I have a Numpy array of dimensions (d1,d2,d3,d4), for instance A = np.arange(120).reshape((2,3,4,5)). I would like to contract it so as to obtain B of dimensions (d1,d2,d4). The d3-indices of parts to pick are collected in an indexing array Idx of dimensions (d1,d2). Idx provides, for each couple (x1,x2) of indices along (d1,d2), the index x3 for which B should retain the whole corresponding d4-line in A, for example Idx = rng.integers(4, size=(2,3)).

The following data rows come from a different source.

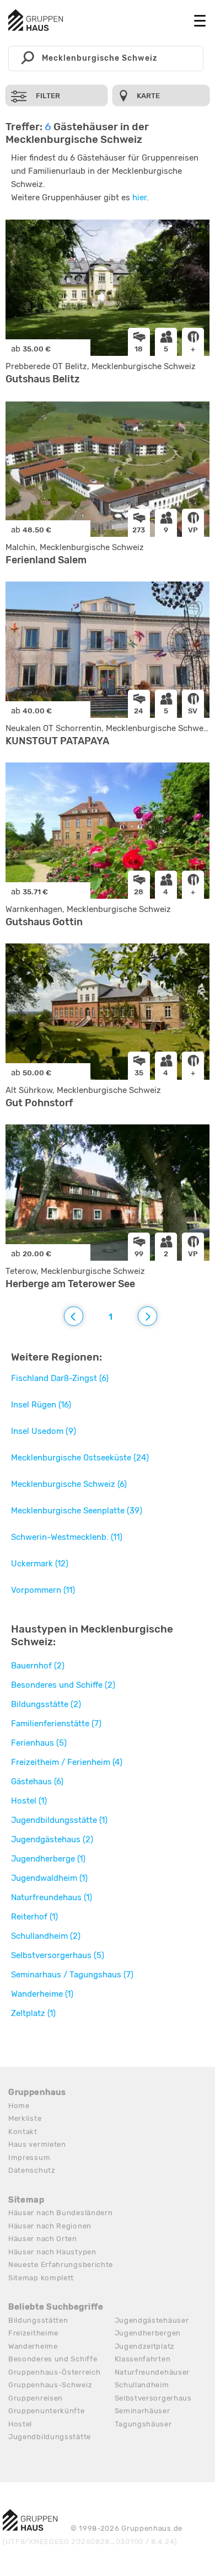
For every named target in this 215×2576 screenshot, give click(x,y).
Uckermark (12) (39, 1564)
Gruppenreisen (35, 2398)
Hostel (20, 2424)
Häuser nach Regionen (50, 2226)
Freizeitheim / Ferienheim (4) (66, 1762)
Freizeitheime (33, 2333)
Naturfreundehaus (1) (51, 1897)
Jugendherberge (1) (48, 1859)
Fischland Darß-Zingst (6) (60, 1378)
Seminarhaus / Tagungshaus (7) (72, 1975)
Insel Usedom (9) (43, 1431)
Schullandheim (142, 2385)
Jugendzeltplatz (145, 2346)
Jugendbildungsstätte (49, 2437)
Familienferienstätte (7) (56, 1724)
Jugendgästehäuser (152, 2320)
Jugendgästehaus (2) (52, 1839)
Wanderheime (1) (42, 1994)
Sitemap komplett (41, 2278)
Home (19, 2106)
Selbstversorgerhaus (153, 2398)
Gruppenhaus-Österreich (54, 2372)
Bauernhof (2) (37, 1666)
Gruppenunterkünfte (46, 2411)
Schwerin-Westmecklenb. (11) (66, 1537)
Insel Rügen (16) (41, 1405)
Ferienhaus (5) (39, 1743)
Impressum (29, 2157)
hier (139, 197)
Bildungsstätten (38, 2320)
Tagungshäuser (143, 2424)
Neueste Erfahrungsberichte (60, 2264)
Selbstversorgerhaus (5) (57, 1955)
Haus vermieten (37, 2144)
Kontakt (22, 2131)
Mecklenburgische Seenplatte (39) (76, 1511)
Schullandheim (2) (45, 1936)
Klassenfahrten (143, 2359)
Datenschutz (32, 2170)
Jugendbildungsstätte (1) (59, 1820)
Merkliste (24, 2118)
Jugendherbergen (148, 2333)
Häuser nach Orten (42, 2238)
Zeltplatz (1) (33, 2013)
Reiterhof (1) (34, 1917)
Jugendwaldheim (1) (49, 1878)
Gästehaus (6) (37, 1781)
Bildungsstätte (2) (46, 1704)
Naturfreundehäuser (152, 2372)
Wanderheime (33, 2346)
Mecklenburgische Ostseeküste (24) (80, 1458)
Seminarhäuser (142, 2411)
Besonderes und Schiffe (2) (63, 1685)
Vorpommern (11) (43, 1590)
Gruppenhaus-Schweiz (50, 2385)
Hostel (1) (29, 1801)
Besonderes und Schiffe (52, 2359)
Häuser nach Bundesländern (60, 2213)
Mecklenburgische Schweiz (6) (69, 1484)
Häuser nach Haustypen (52, 2252)
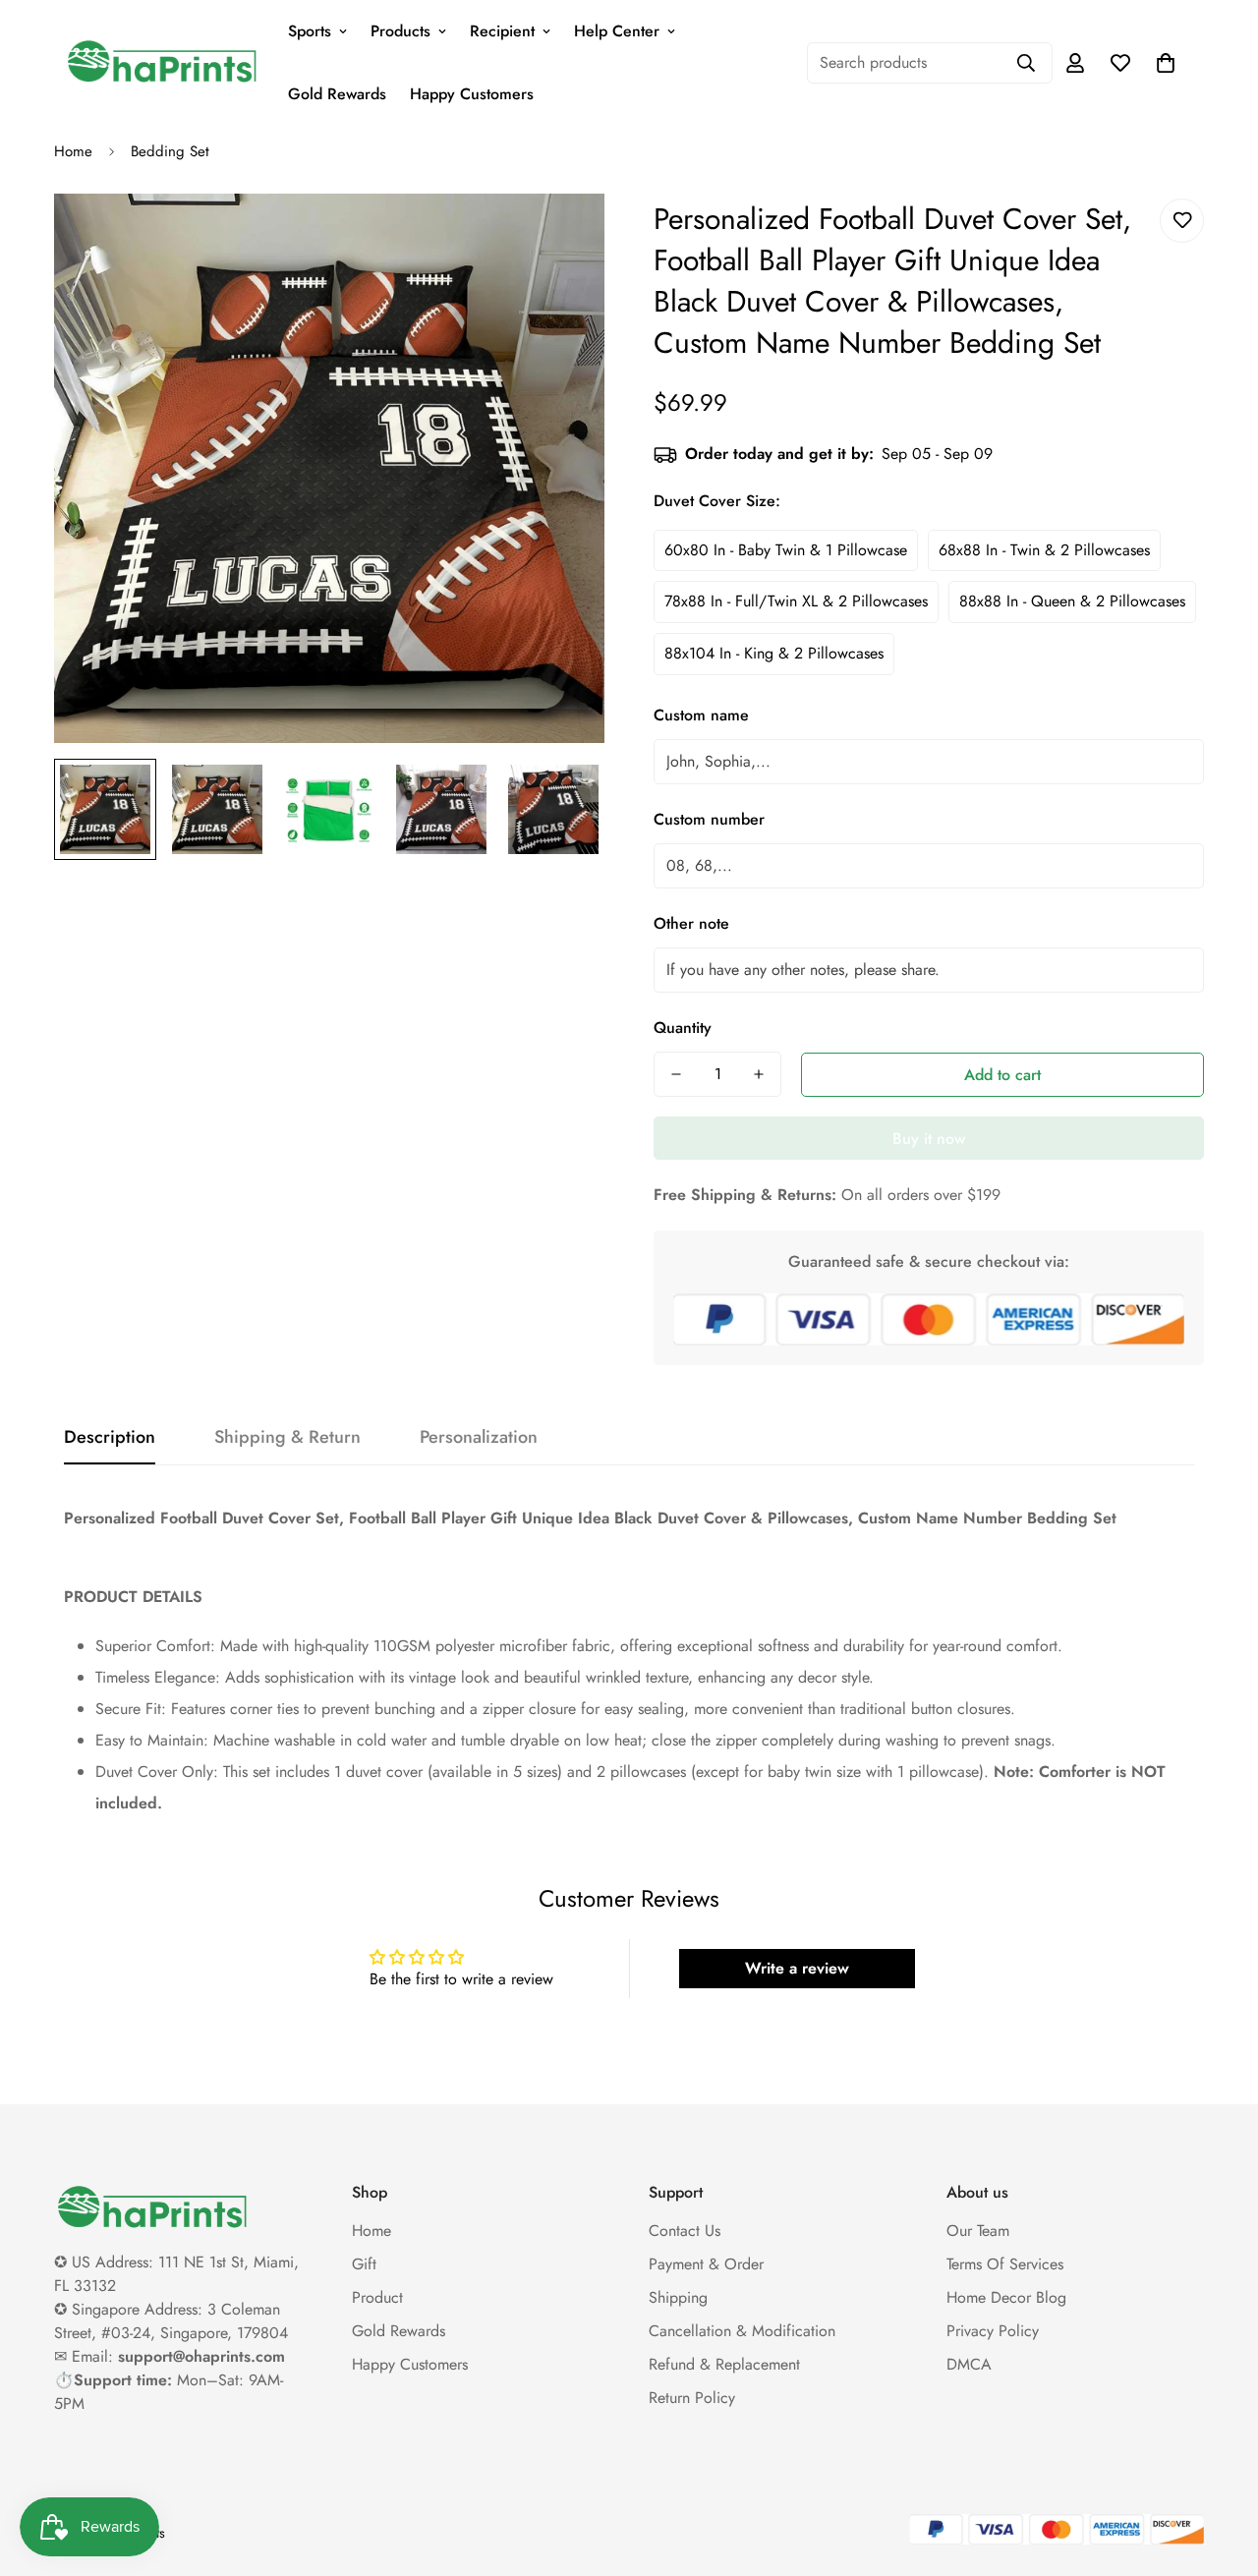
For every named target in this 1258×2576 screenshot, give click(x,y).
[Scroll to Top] (1219, 2468)
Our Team (977, 2230)
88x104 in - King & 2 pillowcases (774, 653)
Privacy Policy (992, 2330)
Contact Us (684, 2230)
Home (73, 151)
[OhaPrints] (162, 63)
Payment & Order (706, 2264)
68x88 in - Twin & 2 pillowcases (1044, 550)
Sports (309, 31)
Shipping (678, 2297)
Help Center (616, 31)
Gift (364, 2264)
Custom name (701, 715)
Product (377, 2297)
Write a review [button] (797, 1968)
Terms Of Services (1004, 2264)
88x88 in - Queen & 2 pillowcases (1072, 601)
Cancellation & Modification (742, 2330)
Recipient (502, 31)
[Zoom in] (563, 235)
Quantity (683, 1027)
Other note (691, 923)
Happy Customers (472, 94)
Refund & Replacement (724, 2364)
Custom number (709, 819)
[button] (1165, 63)
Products (400, 31)
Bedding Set (170, 151)
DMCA (969, 2364)
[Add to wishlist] (1182, 221)
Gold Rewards (337, 94)
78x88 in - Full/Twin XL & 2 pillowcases (796, 601)
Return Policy (692, 2397)
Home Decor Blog (1006, 2297)
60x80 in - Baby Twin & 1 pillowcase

To sum up, for all (x1,x2), I want B[x1,x2,:] = A[x1,x2,Idx[x1,x2],:].

Is there an efficient, vectorized way to do that, without using a loop? I'm aware that this is similar to Easy way to do nd-array contraction using advanced indexing in Python but I have trouble extending the solution to higher dimensional arrays.

MWE

A = np.arange(120).reshape((2,3,4,5))
Idx = rng.integers(4, size=(2,3))

# correct result:
B = np.zeros((2,3,5))
for i in range(2):
    for j in range(3):
        B[i,j,:] = A[i,j,Idx[i,j],:]

# what I would like, which doesn't work:
B = A[:,:,Idx[:,:],:]

CodePudding user response：

One way to do that is np.squeeze(np.take_along_axis(A, Idx[:,:,None,None], axis=2), axis=2).

For example,

In [49]: A = np.arange(120).reshape(2, 3, 4, 5)

In [50]: rng = np.random.default_rng(0xeeeeeeeeeee)

In [51]: Idx = rng.integers(4, size=(2,3))

In [52]: Idx
Out[52]: 
array([[2, 0, 1],
       [0, 2, 1]])

In [53]: C = np.squeeze(np.take_along_axis(A, Idx[:,:,None,None], axis=2), axis=2)

In [54]: C
Out[54]: 
array([[[ 10,  11,  12,  13,  14],
        [ 20,  21,  22,  23,  24],
        [ 45,  46,  47,  48,  49]],

       [[ 60,  61,  62,  63,  64],
        [ 90,  91,  92,  93,  94],
        [105, 106, 107, 108, 109]]])

Check the known correct result:

In [55]: # correct result:
    ...: B = np.zeros((2,3,5))
    ...: for i in range(2):
    ...:     for j in range(3):
    ...:         B[i,j,:] = A[i,j,Idx[i,j],:]
    ...: 

In [56]: B
Out[56]: 
array([[[ 10.,  11.,  12.,  13.,  14.],
        [ 20.,  21.,  22.,  23.,  24.],
        [ 45.,  46.,  47.,  48.,  49.]],

       [[ 60.,  61.,  62.,  63.,  64.],
        [ 90.,  91.,  92.,  93.,  94.],
        [105., 106., 107., 108., 109.]]])

CodePudding user response：

Times for 3 alternatives:

In [91]: %%timeit
    ...: B = np.zeros((2,3,5),A.dtype)
    ...: for i in range(2):
    ...:     for j in range(3):
    ...:         B[i,j,:] = A[i,j,Idx[i,j],:]
    ...: 

11 µs ± 48.8 ns per loop (mean ± std. dev. of 7 runs, 100,000 loops each)

In [92]: timeit A[np.arange(2)[:,None],np.arange(3),Idx]
8.58 µs ± 44 ns per loop (mean ± std. dev. of 7 runs, 100,000 loops each)

In [94]: timeit np.squeeze(np.take_along_axis(A, Idx[:,:,None,None], axis=2), axis=2)
29.4 µs ± 448 ns per loop (mean ± std. dev. of 7 runs, 10,000 loops each)

Relative times may differ with larger arrays. But this is a good size for testing the correctness.